◆ Problem details: Write out every one of the entries below character for character, changing nothing.

◆ Provided entries:

* * *

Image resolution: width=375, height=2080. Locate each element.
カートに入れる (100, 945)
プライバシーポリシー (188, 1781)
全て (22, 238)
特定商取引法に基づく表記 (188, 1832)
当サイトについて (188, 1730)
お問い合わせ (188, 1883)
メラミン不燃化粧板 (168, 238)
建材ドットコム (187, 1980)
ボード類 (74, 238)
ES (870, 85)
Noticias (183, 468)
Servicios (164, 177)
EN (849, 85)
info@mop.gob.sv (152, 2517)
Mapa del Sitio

* * *

◆ Task answer:
Image resolution: width=375, height=2080. Locate each element.
カートに入れる (100, 945)
プライバシーポリシー (188, 1781)
全て (22, 238)
特定商取引法に基づく表記 (188, 1832)
当サイトについて (188, 1730)
お問い合わせ (188, 1883)
メラミン不燃化粧板 (168, 238)
建材ドットコム (187, 1980)
ボード類 (74, 238)
ES (870, 85)
Noticias (183, 468)
Servicios (164, 177)
EN (849, 85)
info@mop.gob.sv (152, 2517)
Mapa del Sitio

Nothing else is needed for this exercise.